One could put the question this way: How did we get from Diocletian to Obama? Not by a direct line, but by a meandering path with heights and valleys that can be evoked by the mention of just a few names or phrases: Diocletian, Constantine, the Arian emperors, Theodosius, Charlemagne, St. Louis IX, Henry VIII, Cromwell, the American and French Revolutions, the modern imperial/nationalistic ideologies, Catholic resistance (García Moreno, Salazar), the dictatorship of relativism. Throughout this bewildering variety of regimes, with every new political-theological solution or dissolution, the Church, faithful bride of the Lord and servant of His sovereign truth, always held out one and only one ideal: the integral social reign of Christ the King. Something less than this may be tolerated for a time, as one might tolerate a prison, but nothing less can ever be embraced and held up for acceptance without risking the guilt of treason to the King of Kings and Lord of Lords.

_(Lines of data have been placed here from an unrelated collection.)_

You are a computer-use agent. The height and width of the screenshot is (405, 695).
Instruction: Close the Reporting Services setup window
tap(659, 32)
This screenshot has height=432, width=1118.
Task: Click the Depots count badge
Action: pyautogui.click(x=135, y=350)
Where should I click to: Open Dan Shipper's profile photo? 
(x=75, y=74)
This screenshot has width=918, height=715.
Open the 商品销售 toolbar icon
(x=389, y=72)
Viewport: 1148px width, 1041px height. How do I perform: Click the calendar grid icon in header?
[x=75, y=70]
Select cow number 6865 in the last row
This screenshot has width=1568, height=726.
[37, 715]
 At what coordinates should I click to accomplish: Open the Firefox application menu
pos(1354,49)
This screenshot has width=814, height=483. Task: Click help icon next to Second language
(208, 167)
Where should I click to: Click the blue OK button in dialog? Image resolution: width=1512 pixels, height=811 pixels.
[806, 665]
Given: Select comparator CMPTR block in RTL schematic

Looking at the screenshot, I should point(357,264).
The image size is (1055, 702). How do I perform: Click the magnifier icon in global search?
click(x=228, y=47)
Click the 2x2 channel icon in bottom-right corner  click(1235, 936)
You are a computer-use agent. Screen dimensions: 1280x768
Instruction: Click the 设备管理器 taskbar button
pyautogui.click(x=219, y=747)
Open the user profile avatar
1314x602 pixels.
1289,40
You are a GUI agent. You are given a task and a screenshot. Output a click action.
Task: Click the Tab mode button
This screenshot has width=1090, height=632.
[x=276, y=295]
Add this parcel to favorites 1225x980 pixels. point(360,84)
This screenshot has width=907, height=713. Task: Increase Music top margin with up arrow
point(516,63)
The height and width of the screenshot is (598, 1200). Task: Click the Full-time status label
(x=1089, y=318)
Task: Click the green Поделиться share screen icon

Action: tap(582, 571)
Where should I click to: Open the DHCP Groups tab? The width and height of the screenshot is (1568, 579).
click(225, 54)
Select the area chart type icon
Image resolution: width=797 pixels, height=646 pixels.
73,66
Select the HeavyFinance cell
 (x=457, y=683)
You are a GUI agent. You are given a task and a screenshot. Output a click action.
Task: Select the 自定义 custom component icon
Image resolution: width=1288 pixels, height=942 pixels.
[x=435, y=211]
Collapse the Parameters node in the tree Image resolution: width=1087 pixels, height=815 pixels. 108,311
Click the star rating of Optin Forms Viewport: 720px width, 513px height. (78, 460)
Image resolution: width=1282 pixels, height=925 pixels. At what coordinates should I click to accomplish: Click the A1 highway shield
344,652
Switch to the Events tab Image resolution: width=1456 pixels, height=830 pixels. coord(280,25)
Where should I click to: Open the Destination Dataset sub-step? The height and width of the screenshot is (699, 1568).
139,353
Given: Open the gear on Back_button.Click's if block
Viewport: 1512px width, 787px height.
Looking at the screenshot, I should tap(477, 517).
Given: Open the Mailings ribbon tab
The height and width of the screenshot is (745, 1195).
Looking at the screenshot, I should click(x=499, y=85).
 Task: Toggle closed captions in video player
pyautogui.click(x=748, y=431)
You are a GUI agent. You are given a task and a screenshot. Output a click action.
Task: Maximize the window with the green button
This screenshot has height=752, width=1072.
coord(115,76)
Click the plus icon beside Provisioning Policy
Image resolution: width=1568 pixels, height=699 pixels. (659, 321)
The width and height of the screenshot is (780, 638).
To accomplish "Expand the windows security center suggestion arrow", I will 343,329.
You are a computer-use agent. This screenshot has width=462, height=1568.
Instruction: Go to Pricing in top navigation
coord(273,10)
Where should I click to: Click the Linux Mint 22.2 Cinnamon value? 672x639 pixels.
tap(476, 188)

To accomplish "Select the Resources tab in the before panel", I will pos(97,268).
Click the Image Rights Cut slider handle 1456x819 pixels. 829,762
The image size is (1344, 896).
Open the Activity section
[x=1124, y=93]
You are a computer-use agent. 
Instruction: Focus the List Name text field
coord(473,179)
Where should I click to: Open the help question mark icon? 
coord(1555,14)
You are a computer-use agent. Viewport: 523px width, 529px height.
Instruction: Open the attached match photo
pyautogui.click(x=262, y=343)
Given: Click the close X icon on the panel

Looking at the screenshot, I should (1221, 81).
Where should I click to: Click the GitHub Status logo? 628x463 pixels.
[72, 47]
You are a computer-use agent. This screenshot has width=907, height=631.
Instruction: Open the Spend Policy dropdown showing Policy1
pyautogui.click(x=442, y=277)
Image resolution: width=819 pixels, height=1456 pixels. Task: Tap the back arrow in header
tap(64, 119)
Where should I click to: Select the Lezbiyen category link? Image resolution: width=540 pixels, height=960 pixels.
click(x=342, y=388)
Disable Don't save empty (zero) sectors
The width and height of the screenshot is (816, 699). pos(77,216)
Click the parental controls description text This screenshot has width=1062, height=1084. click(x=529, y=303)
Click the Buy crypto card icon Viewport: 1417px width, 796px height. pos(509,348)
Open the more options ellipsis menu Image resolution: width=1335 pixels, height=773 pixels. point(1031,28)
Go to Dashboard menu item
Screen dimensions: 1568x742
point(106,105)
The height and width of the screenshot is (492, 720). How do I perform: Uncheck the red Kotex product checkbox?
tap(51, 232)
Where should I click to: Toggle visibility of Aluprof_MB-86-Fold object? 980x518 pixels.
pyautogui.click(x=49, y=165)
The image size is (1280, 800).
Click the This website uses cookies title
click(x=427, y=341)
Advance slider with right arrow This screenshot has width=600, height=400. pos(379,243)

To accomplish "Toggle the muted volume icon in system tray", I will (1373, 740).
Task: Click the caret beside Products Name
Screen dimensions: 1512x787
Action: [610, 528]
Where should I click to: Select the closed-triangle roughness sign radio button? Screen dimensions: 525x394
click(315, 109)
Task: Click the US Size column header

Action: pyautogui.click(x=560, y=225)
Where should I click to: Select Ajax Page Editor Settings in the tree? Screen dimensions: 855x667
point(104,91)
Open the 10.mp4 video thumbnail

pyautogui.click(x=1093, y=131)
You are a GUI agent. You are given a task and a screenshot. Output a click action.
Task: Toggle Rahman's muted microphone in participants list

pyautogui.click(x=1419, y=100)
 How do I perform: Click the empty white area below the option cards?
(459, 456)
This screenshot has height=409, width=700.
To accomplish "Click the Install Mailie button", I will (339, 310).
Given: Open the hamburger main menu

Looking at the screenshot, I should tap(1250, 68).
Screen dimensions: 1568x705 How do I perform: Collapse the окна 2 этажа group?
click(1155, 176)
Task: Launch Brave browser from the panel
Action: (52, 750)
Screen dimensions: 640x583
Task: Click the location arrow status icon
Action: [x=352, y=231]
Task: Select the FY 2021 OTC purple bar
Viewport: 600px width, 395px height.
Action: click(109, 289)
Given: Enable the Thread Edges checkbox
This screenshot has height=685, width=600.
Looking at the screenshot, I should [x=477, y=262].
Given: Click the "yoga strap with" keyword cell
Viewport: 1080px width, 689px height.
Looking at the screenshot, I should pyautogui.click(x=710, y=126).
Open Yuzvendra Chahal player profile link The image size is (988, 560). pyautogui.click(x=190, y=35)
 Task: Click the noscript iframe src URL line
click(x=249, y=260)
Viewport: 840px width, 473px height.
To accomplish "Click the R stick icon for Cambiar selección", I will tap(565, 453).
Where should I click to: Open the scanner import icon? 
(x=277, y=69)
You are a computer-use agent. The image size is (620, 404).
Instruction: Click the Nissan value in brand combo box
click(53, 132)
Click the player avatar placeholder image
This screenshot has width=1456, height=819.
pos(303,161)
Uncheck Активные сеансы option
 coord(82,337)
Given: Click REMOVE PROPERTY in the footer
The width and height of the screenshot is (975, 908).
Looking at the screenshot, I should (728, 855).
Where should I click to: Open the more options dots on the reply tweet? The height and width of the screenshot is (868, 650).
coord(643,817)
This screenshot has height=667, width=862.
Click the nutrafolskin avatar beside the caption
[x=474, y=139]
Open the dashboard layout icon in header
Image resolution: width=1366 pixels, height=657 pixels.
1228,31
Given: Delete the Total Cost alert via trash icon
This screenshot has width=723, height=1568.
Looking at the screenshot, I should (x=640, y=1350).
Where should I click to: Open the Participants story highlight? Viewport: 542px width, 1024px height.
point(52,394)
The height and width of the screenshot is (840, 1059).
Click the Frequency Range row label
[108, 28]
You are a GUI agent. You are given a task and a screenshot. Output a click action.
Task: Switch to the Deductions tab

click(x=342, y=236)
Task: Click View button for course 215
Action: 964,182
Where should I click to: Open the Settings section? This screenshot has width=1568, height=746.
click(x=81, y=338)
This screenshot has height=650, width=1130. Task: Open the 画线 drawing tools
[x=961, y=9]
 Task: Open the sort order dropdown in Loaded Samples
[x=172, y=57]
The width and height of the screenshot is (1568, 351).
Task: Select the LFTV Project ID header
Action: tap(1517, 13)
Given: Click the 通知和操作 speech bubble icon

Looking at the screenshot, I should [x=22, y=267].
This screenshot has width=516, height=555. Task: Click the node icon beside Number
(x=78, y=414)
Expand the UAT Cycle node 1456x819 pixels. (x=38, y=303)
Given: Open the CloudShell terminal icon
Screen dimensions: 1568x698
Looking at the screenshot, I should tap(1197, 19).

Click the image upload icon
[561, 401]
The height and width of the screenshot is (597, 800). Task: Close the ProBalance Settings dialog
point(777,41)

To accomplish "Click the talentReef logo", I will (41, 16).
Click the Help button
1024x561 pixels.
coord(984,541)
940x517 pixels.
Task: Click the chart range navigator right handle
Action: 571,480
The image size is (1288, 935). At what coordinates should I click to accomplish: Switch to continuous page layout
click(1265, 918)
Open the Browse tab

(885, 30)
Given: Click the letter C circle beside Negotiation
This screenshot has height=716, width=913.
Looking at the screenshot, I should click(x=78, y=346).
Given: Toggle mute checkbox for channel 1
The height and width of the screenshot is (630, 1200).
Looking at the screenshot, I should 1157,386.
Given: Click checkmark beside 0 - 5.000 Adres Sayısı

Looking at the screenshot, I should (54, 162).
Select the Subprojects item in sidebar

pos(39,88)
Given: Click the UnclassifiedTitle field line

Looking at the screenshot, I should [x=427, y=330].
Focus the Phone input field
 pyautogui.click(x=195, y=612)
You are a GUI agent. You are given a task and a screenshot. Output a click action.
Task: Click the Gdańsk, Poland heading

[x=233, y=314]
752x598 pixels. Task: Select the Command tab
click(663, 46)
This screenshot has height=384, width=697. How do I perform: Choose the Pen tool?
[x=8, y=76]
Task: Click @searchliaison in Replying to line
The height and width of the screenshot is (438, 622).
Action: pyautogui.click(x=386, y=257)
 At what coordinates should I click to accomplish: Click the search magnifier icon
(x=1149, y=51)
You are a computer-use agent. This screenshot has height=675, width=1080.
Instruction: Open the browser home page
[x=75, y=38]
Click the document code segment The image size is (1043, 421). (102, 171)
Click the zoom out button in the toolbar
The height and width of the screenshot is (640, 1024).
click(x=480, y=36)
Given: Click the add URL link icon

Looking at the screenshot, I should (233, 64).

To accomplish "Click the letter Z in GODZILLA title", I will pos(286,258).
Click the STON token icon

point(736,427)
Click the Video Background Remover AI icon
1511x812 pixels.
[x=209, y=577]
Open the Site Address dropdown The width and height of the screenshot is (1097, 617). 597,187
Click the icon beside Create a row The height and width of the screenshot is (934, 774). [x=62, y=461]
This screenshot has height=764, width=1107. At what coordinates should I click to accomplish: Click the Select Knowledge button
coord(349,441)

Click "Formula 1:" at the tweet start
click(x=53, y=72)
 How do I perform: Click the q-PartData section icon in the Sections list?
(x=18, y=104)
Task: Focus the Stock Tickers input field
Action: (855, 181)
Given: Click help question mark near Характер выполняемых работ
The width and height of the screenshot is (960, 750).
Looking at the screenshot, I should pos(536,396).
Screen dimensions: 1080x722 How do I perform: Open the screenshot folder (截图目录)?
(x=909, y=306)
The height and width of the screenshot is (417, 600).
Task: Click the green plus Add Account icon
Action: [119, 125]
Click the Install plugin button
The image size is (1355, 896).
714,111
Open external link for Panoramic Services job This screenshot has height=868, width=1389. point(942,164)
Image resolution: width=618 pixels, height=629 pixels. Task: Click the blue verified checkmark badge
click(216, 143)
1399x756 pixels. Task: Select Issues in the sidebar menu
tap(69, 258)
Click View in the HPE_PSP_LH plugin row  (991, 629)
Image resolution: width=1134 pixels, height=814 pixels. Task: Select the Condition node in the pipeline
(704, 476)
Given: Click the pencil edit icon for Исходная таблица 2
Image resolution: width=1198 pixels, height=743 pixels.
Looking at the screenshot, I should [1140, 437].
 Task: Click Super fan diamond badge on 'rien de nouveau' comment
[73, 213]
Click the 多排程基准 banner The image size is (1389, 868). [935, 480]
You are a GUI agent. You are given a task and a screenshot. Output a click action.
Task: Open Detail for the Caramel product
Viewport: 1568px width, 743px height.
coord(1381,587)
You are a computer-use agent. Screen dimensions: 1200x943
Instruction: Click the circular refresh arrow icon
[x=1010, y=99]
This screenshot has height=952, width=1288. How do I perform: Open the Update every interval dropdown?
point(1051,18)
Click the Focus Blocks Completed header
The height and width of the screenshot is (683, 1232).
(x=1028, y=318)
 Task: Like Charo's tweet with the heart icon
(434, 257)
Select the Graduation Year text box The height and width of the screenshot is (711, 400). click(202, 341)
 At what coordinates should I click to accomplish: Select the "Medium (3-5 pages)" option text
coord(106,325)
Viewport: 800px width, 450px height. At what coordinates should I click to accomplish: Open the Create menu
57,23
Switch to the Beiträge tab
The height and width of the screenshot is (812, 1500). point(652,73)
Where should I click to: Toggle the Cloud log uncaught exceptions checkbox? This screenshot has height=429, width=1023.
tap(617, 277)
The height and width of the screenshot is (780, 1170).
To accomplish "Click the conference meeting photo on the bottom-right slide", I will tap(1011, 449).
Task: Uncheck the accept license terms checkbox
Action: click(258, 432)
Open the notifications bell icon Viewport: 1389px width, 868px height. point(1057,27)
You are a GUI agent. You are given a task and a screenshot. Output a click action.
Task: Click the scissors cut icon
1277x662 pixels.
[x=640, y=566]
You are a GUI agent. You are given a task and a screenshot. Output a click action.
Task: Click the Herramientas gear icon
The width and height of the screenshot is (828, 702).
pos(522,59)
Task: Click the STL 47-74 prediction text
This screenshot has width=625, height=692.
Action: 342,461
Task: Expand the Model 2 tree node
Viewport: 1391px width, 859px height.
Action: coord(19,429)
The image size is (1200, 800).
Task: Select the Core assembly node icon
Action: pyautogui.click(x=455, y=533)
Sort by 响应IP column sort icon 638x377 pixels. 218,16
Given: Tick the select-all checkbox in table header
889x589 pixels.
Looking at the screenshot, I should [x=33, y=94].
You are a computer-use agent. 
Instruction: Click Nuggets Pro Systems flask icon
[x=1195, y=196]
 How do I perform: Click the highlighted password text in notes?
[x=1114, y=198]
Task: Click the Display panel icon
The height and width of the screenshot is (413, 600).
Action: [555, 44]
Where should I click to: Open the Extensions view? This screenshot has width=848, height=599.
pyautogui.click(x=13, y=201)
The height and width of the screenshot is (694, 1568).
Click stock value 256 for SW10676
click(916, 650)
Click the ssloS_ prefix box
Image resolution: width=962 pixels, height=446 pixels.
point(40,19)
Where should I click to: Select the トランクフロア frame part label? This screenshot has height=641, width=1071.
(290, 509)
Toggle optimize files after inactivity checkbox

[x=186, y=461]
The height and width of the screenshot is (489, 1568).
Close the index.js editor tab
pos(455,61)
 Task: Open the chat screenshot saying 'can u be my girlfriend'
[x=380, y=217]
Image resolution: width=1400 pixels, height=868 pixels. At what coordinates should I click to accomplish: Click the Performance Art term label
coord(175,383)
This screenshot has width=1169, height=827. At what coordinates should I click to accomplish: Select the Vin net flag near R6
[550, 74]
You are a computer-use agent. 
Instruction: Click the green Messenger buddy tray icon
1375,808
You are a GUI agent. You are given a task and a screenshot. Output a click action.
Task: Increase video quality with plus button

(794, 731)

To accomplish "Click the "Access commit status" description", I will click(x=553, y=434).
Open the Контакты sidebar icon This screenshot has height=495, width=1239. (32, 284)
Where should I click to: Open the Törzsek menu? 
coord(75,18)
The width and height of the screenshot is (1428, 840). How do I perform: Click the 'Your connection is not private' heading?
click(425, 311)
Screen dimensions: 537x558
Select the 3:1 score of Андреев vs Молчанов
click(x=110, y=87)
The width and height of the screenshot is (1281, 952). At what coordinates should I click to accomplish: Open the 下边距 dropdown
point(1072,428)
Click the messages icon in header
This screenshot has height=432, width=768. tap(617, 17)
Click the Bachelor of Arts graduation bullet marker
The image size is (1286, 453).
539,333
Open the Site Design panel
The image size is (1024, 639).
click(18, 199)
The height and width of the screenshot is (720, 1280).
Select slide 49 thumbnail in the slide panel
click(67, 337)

Most Catholic schools today ignore or distort Catholic Social Teaching, thus producing either useful idiots who keep sawing off the branch they are sitting on or ivory tower critics who cannot see how best to respond to the cultural crisis and do not seem particularly keen to labor for the integral social reign of Christ the King.
If the kingship of Christ is not understood to have profound, immediate, and uncompromisable political and economic ramifications for all mankind, including Americans, then it is not understood at all. Or rather, it has been domesticated, defanged and declawed by the self-worshiping modern State—a Catholicism rendered harmless as a vague spirituality to which none can object as long as it has no worldly consequences. This purely subjective feel-good "religion" is not the incarnational confession of the Son of God by the Church of God, stretching from the first Adam to the last man before the trumpet sounds, and we would do well to spew it forth as the poison it is, without pretending there can be harmony between Christ and Belial (cf. 2 Cor 6:14-17).
[1] This thesis is argued with great persuasiveness by Thaddeus Kozinski in his book The Political Problem of Religious Pluralism -- And Why Philosophers Can't Solve It. In its pages, Kozinski summarizes the views of Maritain, Rawls, and MacIntyre on liberal pluralism, and shows how each of their solutions falls prey, in the end, to incoherence.
[2] As demonstrated by, inter alia, Michael Allen Gillespie, The Theological Origins of Modernity (Chicago: University of Chicago Press, 2009).
[2] As demonstrated by, inter alia, Michael Allen Gillespie, The Theological Origins of Modernity (Chicago: University of Chicago Press, 2009).
[3] See, among other papal documents that make just this point, Leo XIII’s encyclical Tametsi Futura Prospicientibus, On Jesus Christ Our Redeemer, November 1, 1900.